Like Torquemada in the old Monty Python sketch I begin to prod Paul with the soft cushions, asking him if Eden Burning are now forever lost to the church halls. "Not entirely, the nearest we come to it is that we will work with local promoters to put on gigs in college or school halls in a local area which could function as a youth group pull-in event. To be honest with you we've not played in a church hall for quite some time, apart from when we went to Northern Ireland recently. We feel that the environment isn't quite right for what we do, we feel that it's too much of a barrier for people and, just from an infrastructure point of view, there's just so much equipment to take in that to put on a one-off concert in a church hall is a costly and time consuming thing whereas to go and play in a venue that's set up for that sort of thing is less costly and actually, we think, more effective."

Eden Burning will however be caught doing their thing at a lot of Christian festivals in the summer including Greenbelt, Firm Foundations, Kingston, Soul Survivor and a certain magazine-related affair in Okehampton.

"Yes!" Paul jumps in enthusiastically, "because, in saying what I've said about the church halls we do not want to turn our back on our Christian audience at all, because we would be foolish to say anything else than that they are still the mainstay of our support, without which we could not go forward at all, so we want to really, really keep giving to them what they've given to us."

In the midst of all this festival-hopping is a Sunday afternoon slot at Glastonbury with Why? and lona which should prove interesting.

"We played at a venue in Shepton Mallett called The Amulet," explained Paul, "which is a stepping stone to getting on at the Avalon Stage at Glastonbury and the organiser at The Amulet liked what we did, he's quite a spiritual type of chap, although you wouldn't call him a Christian he's very spiritually aware and he's obviously attracted to the fact that we're singing about spiritual things, so we're thrilled to get the chance to play there.

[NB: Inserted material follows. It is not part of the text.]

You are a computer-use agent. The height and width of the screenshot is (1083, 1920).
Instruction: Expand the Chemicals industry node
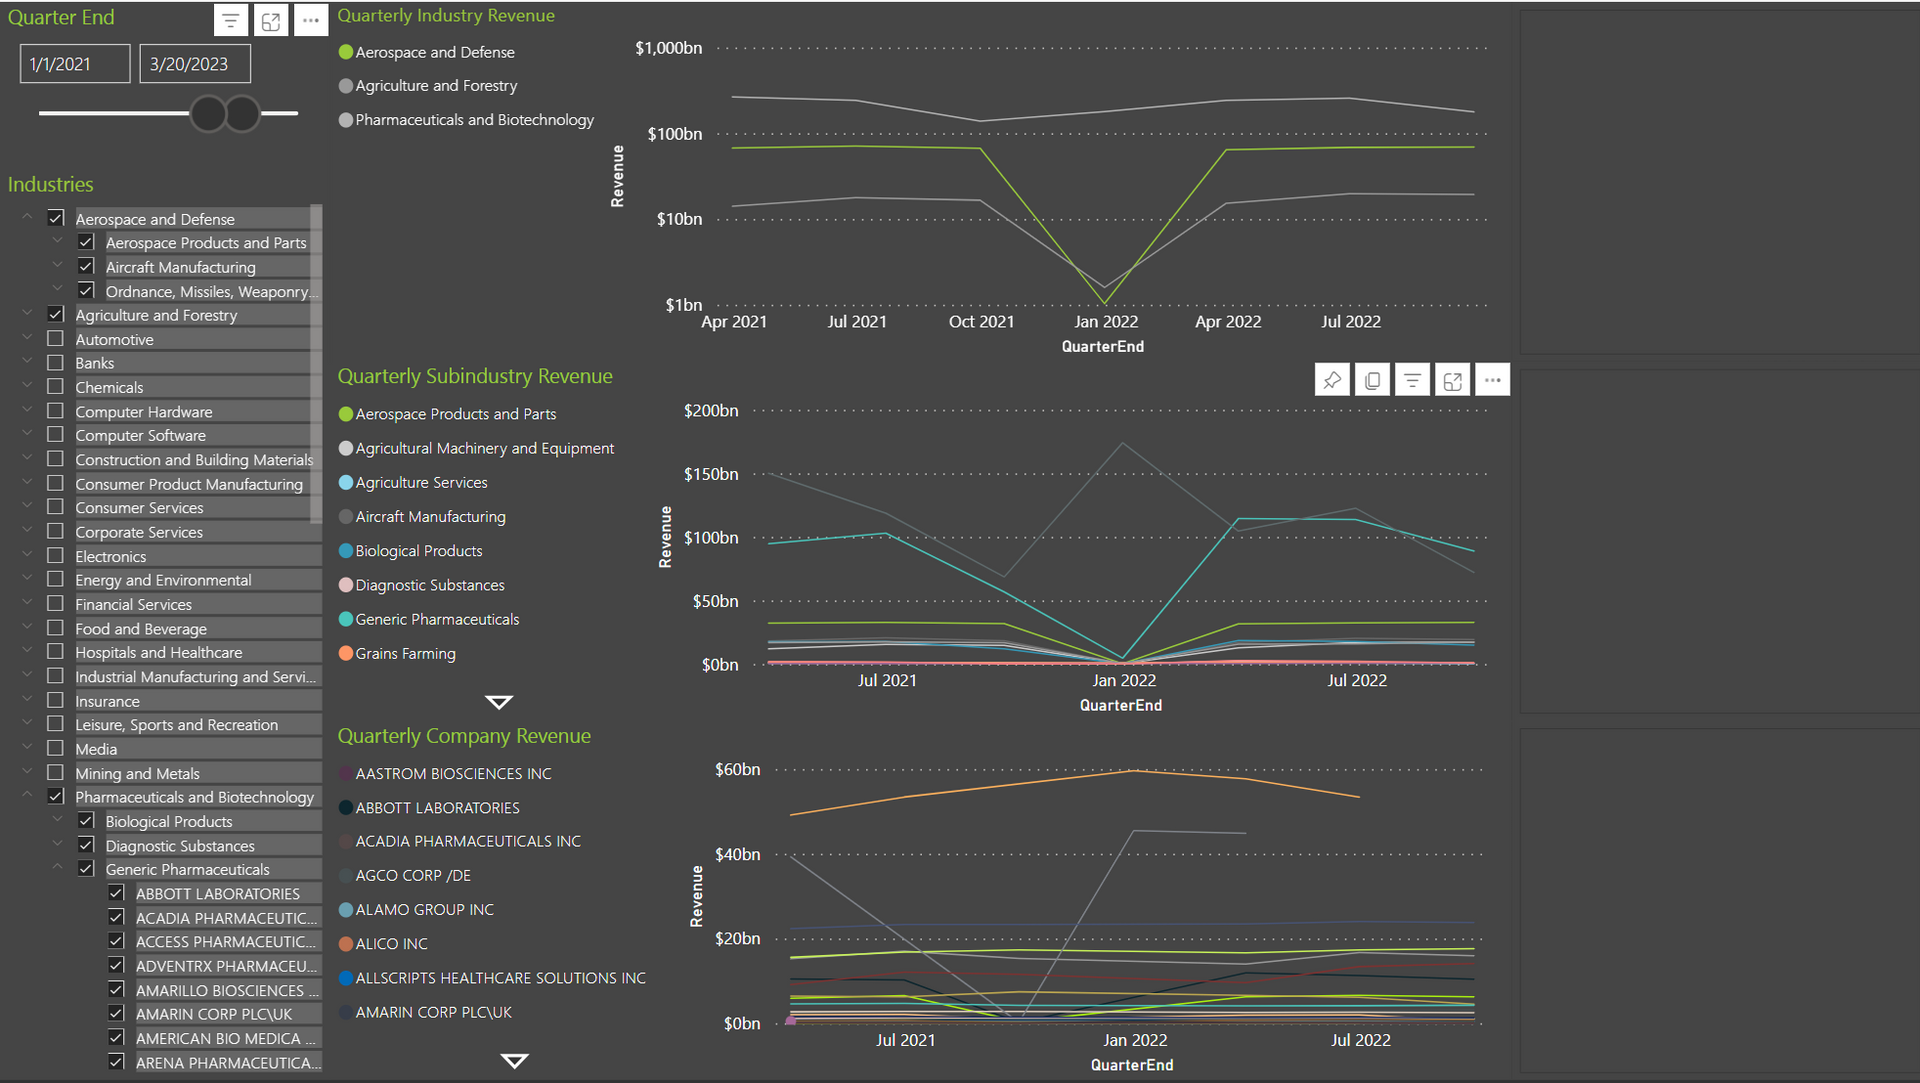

Late last year the band commenced a serious attack on the charts with the release of the single "You Could Be The Meadow" which reached No 104. This was followed in February with the second single "Be An Angel" which reached No 123, both singles achieving sales around the 2,000 mark.

'"You Could Be The Meadow' is just a soppy love song," Paul explains. "We've never really released one before, but there you go, had to have a go sooner or later, there's nothing more to that than just a girl/boy love song. It's a bit of a lightweight thing."

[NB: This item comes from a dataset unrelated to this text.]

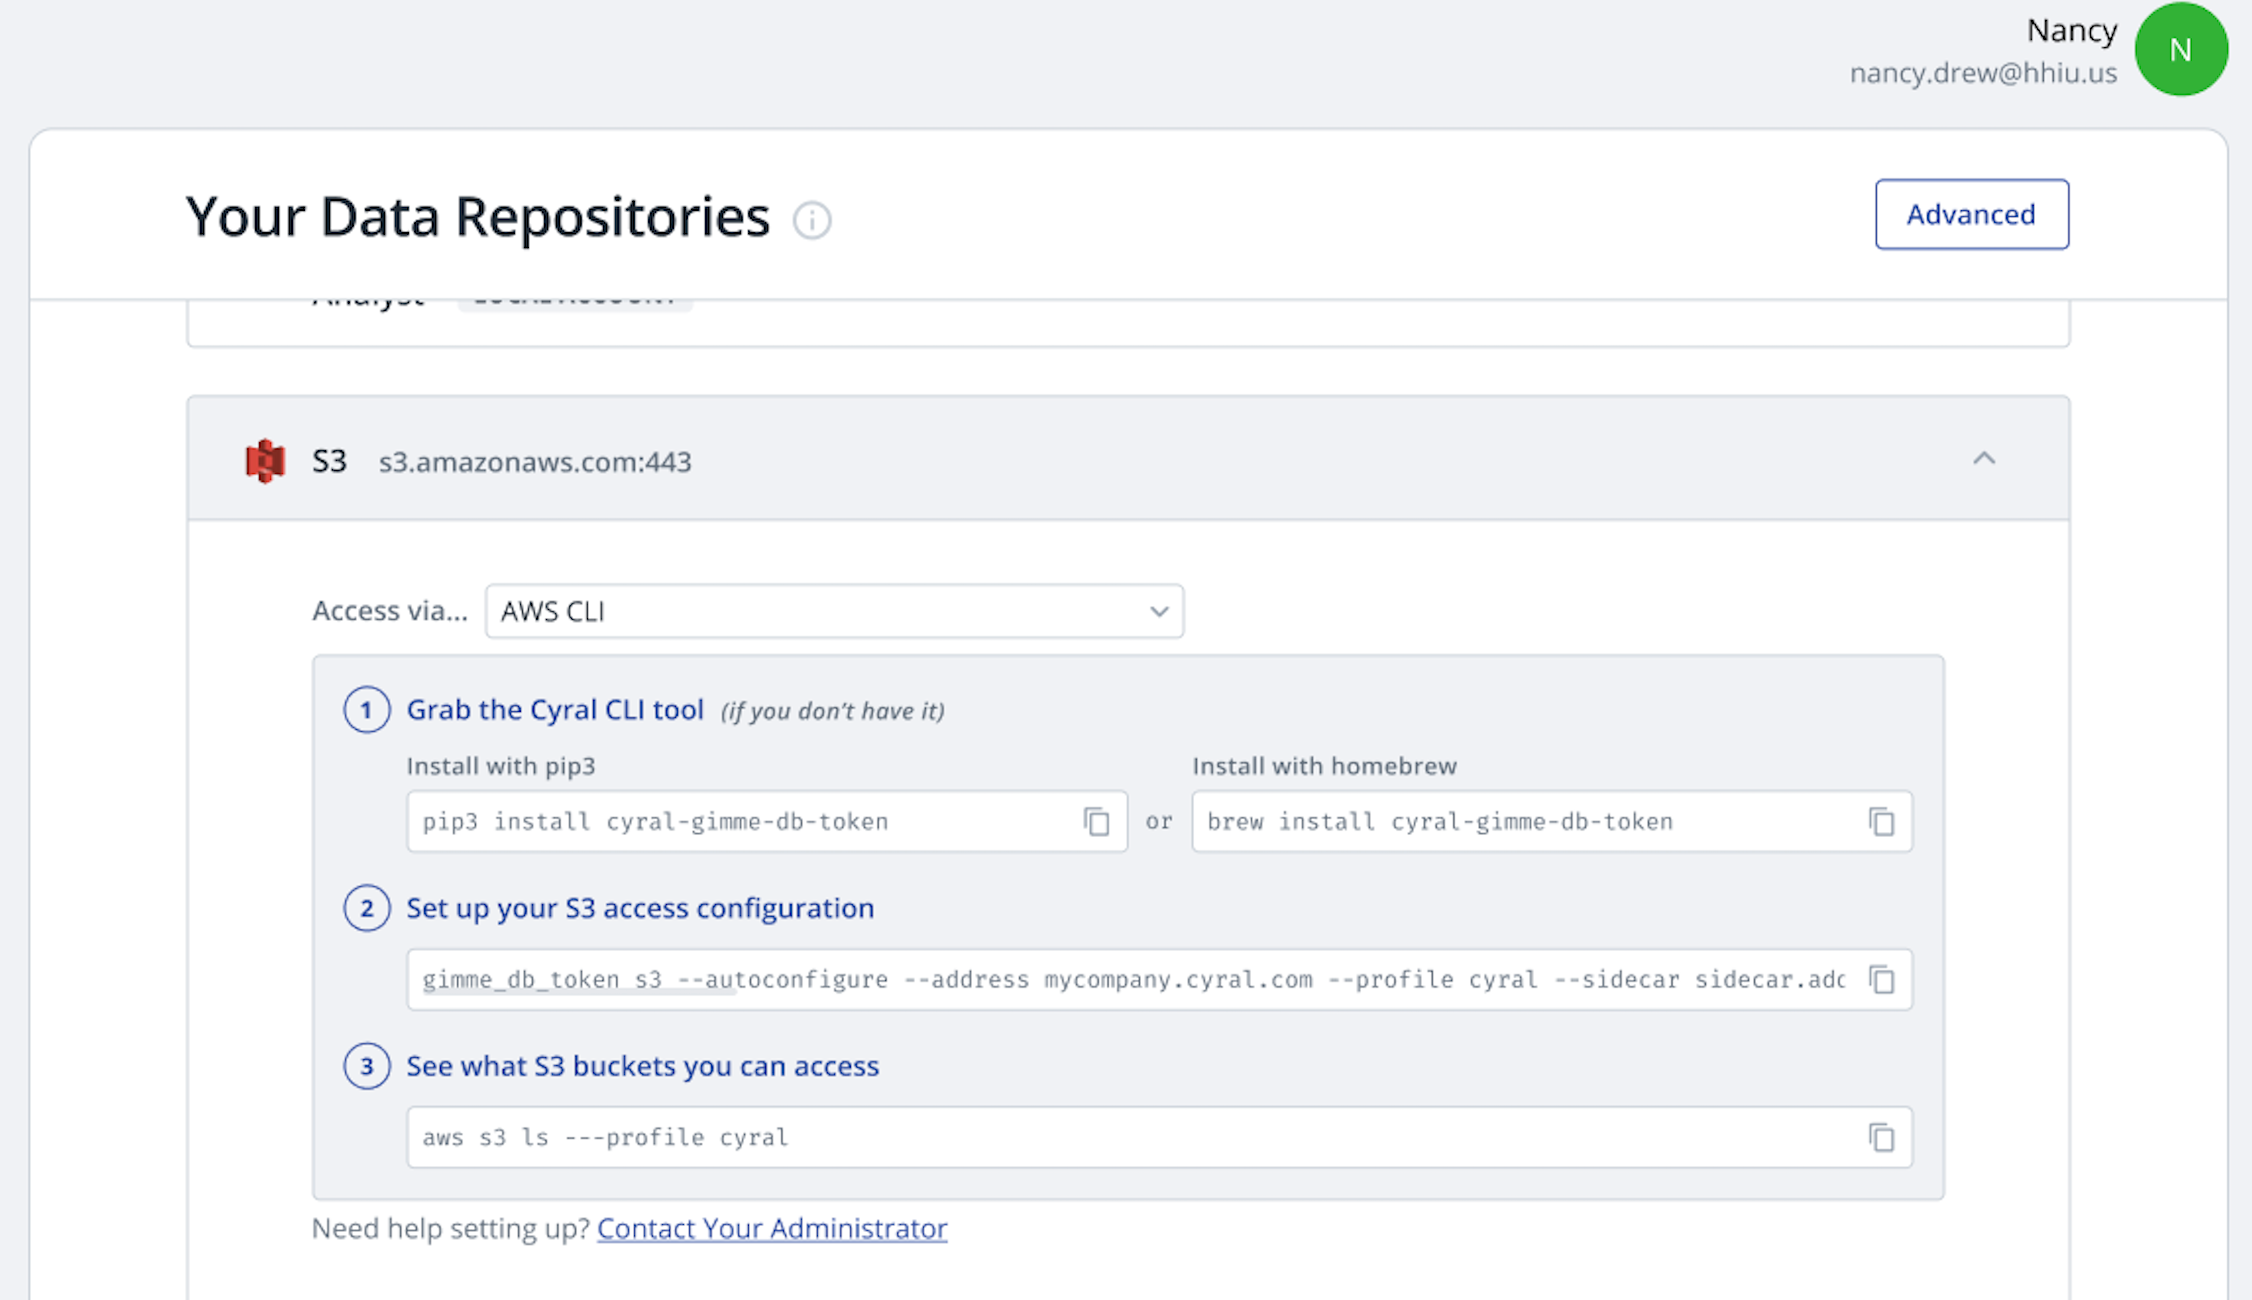Click the pip3 install command text field
The image size is (2252, 1300).
click(740, 822)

The story behind "Be An Angel" is told in Eden's latest newsletter. It's basically revolving around the theme of people who have in one-way or another helped or inspired the band, and thus 'been angels' to them.

"There is a sense in which the help of these folks, certainly that we have received, has been like angels 'ministering' to us," writes Paul. "Now this theology may be too catholic for some and too liberal for others but it's really how I feel, perhaps we have entertained angels at our gigs without realising but I'm sure that we have been aided by angels in return. Is there an angel at your table?"